Part of the reason these LMEs ended up in bankruptcy was that they failed to address the root of a company’s problems, just simply amended and extended the debt.
Although in the first quarter of the year, Serta and "open market" workarounds were the main character of every discussion related to LMEs, there was very little discussion related to the Fifth Circuit's bombshell opinion during the webinar. Over the last year, drop-downs and uptier transactions have continued at much the same pace as in prior years, but have been structured generally to reduce litigation risks.
When asked about lasting LME technology, the extend and exchange took second place as most likely to continue. Adam Shpeen explained that this technology, pioneered by the Better Health transaction, came as a reaction to the Serta decision and relies heavily on how the documents are structured.
“The technology is different doc to doc and it varies considerably,” Shpeen said. “The type of transactions the market is seeing that rely on loan modification offers or refinancing provisions are that way because of the language in the docs and the language matters.”
Taking equity
Perhaps, in response to lenders and companies tiring of LMEs being used as kick-the-can solutions, another trend taken hold this year is reshaping how some LMEs look and end up altogether.
Previously, the out-of-court process helped lenders avoid taking equity or control of a company, but the aversion to that has faded away over the past year.
This started early on with the February restructuring of Altice France, which gave secured creditors a 31% equity stake and unsecured lenders a 14% stake of the telco.

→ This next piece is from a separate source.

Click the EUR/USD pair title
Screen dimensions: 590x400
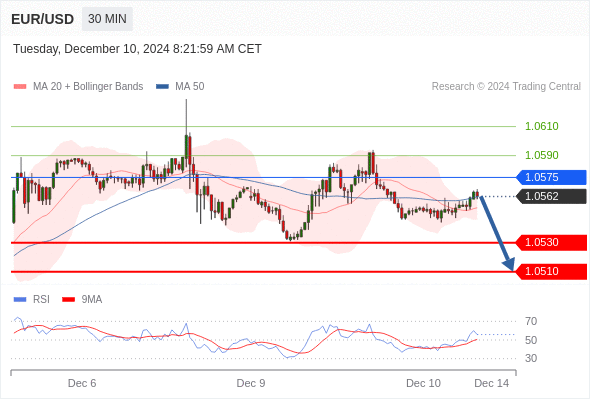[43, 19]
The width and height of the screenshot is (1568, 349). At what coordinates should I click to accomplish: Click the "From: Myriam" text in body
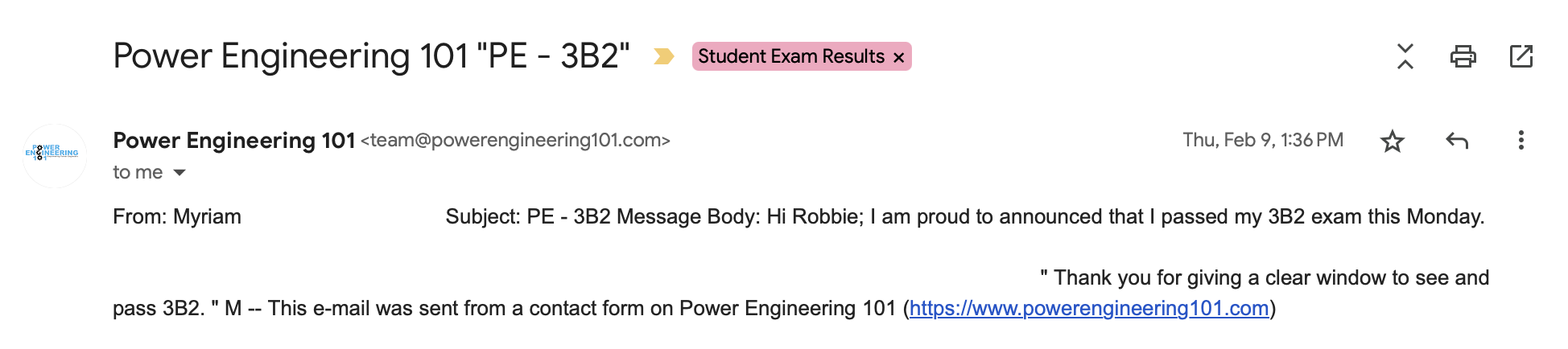pos(177,217)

Another one hit in the summer when contract brewer City Brewing handed over its fermentors (and the rest of its business) to lenders. That deal had to overcome militant lenders but eventually a deal closed, giving first-lien lenders 96% control of the reorg equity and second-liens splitting the remaining 4%.
But those were just one of many in 2025. There were 35 completed restructurings — both in and out-of-court — that had an equity component this year, with another 12 still in progress, according to 9fin data. That’s slightly above the 34 completed in 2024.
Out-of-court deals with equity components also grew this year, from 13 in 2024 to 19 in 2025, according to the data.
More lenders are also taking the keys of the companies rather than simply getting a piece of the pie. Of the 84 completed and in progress restructurings in 2024 and 2025, 55 of them handed control over to lenders, 9fin’s data shows.
And 15 of those — including City Brewing and Guitar Center — already went through a restructuring before ceding control to lenders in another one, according to the data.
These are expected to continue over the next few years as an incentive to help lenders work to fix up a business more wholesale instead of just slapping a band-aid on their problems.
“I think we’re going to see that over the next few years, transactions that look like LMEs but are actually recapitalizations, where equity consideration is used as a carrot to get the deal done,” Gibson Dunn’s Silverman said. “There’s only so much consideration you can really offer lenders and I think companies are becoming increasingly more willing to look at equity consideration as an option to drive more deleveraging and discount capture.”